França acusa Reino Unido de manter estrutura de 'escravidão moderna' em meio à crise migratória


 

A declaração, feita nesta segunda-feira (29) pelo secretário de Estado francês para Assuntos Europeus, Clément Beaune, é resultado da instabilidade entre os dois países mediante a crise migratória no canal da Mancha e no estreito de Dover.


O secretário de Estado não poupou críticas ao governo do país vizinho durante entrevista à cadeia francesa de rádio France Inter: "Um dos motores da economia inglesa, não toda, obviamente, é o trabalho ilegal […] Existe, vamos dizer, um modelo econômico que, às vezes, parece uma estrutura de escravidão moderna, ou pelo menos um indicativo de que o trabalho ilegal é muito forte".
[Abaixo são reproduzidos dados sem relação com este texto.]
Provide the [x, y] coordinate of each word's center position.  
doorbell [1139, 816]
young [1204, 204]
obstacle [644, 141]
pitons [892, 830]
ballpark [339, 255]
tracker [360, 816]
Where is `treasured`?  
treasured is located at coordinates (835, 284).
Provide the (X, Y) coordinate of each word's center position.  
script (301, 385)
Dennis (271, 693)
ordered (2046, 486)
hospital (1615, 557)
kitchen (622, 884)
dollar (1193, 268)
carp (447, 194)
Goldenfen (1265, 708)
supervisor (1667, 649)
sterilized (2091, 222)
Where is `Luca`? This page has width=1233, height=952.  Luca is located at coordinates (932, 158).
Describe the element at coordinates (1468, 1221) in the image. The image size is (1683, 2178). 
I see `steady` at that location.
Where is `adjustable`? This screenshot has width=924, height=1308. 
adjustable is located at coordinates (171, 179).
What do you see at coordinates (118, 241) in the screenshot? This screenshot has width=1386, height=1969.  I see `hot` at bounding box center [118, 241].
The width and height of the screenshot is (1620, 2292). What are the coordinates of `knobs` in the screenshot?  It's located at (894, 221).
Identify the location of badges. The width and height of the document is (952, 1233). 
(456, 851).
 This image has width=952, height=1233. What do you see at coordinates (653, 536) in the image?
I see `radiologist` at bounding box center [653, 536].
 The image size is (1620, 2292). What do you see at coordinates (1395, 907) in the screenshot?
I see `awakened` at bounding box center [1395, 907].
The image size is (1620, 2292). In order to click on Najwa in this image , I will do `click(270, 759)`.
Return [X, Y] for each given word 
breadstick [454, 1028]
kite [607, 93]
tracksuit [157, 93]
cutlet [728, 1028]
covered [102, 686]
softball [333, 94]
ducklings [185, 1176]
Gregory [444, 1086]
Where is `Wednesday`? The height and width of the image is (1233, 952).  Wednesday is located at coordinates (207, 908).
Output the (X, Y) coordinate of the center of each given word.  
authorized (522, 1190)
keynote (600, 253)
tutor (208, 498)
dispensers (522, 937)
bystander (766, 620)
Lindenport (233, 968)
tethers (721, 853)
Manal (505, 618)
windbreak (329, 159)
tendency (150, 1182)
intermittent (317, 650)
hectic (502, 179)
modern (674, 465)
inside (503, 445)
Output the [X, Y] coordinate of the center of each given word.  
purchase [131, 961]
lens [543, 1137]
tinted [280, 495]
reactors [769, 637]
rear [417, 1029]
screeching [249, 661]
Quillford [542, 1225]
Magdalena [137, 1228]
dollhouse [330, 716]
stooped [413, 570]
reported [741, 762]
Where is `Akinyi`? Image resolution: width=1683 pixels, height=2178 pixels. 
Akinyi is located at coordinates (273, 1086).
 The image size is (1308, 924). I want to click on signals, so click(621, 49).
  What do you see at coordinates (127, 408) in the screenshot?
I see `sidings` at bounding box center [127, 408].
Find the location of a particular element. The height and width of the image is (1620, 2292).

Ainda durante a entrevista à France Inter, o secretário defendeu o governo francês dizendo que "a exploração de trabalhadores ilegal é menor na França, pois existe mais fiscalização".
Também nesta segunda-feira (29), o ministro do Interior da França, Gérald Darmanin, cobrou mudanças do governo britânico para poder por fim na crise migratória.

A declaração foi dada durante uma entrevista ao canal BFMTV, na qual ele pontuou os dois maiores problemas, que seriam "a inexistência de um caminho legal para os migrantes chegarem ao Reino Unido [...], e a facilidade de se conseguir emprego sem identificação".
A relação entre os dois países piorou quando, na última quarta-feira (24), um barco que levava migrantes da França para o Reino Unido afundou no canal da Mancha, deixando pelo menos 27 mortos, segundo a agência de notícias Reuters.
A maioria das pessoas que tenta cruzar o canal da Mancha e o estreito de Dover está fugindo de áreas de conflito como Afeganistão, Iraque, Eritreia e Sudão.